According to government and industry sources, European planemaker Airbus is negotiating a fresh wave of jet orders with China, which will coincide with French President Emmanuel Macron’s visit to the economic giant later this week.
The prospective contract for dozens of planes comes amid deteriorating ties between Washington and Beijing, with China’s normally balanced airplane imports shifting toward Airbus in recent years.
“Negotiations are under way,” an official in Macron’s office said, adding that any agreements by French firms would not merely consist of repackaging earlier announcements.
An industry source cautioned there were several moving parts in the talks, with details not yet finalized.
Macron is due to conduct the state visit to China on April 5-7, with a delegation of company chiefs from France-based companies, expected to include Airbus CEO Guillaume Faury.

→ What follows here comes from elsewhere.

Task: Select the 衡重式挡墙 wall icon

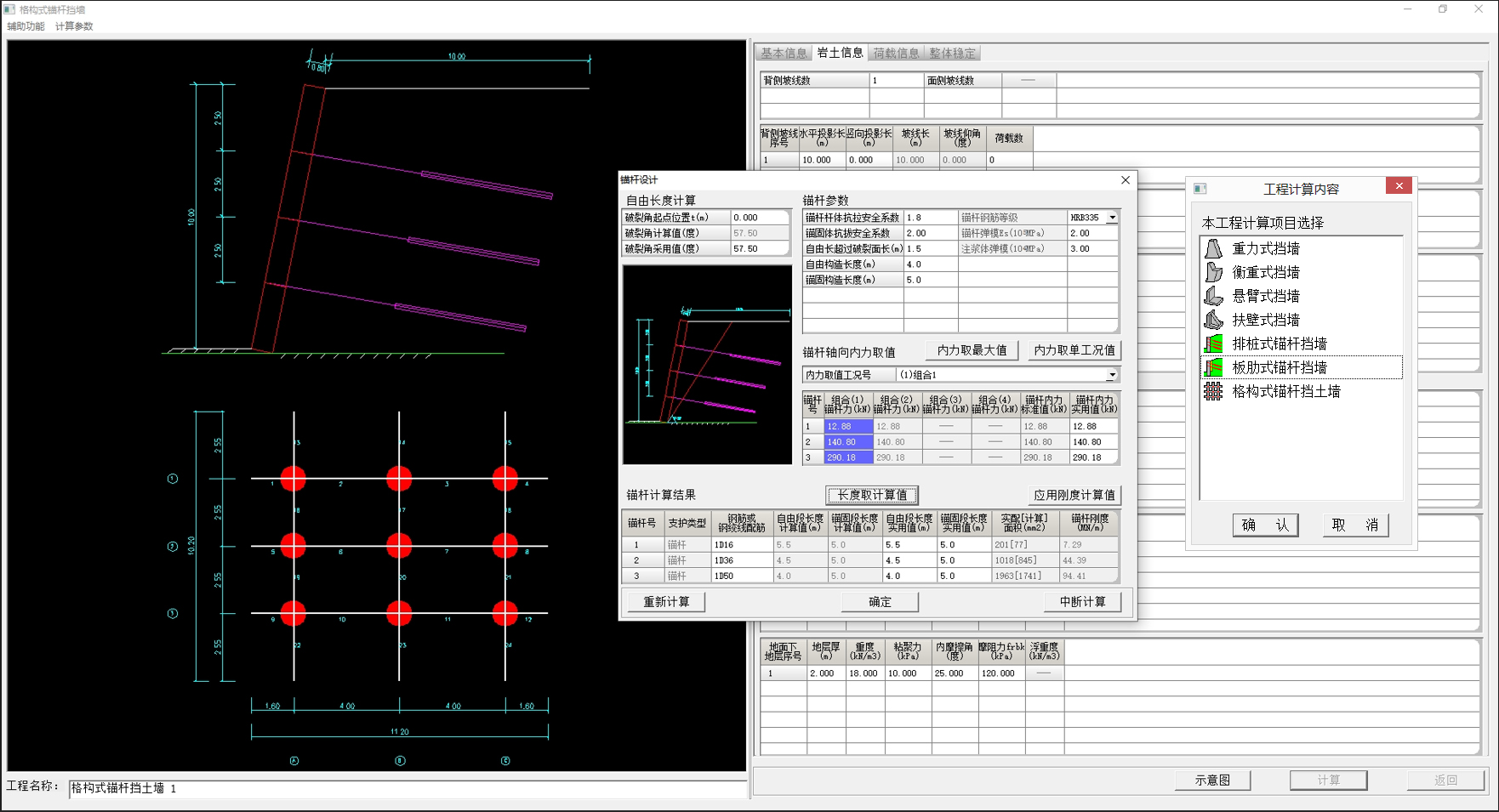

Airbus declined to comment on any airplane negotiations or the agenda of senior management.
Shares in the planemaker outperformed, rising almost 2%.
Diplomats say high-level visits by European or the U.S. leaders frequently generate aircraft purchase deals that serve as a barometer of diplomatic ties, although announcements also tend to be scrutinized for their additional economic impact.
In July last year, China’s “Big Three” state airlines pledged to buy a total of 292 Airbus jets in the biggest order by Chinese carriers since the start of the COVID-19 pandemic.
In November, China’s state buying agency said it had signed a deal for 140 Airbus jets during a visit by Germany Chancellor Olaf Scholz, but the planemaker said the announcement covered deals already on its books, including part of the July deal.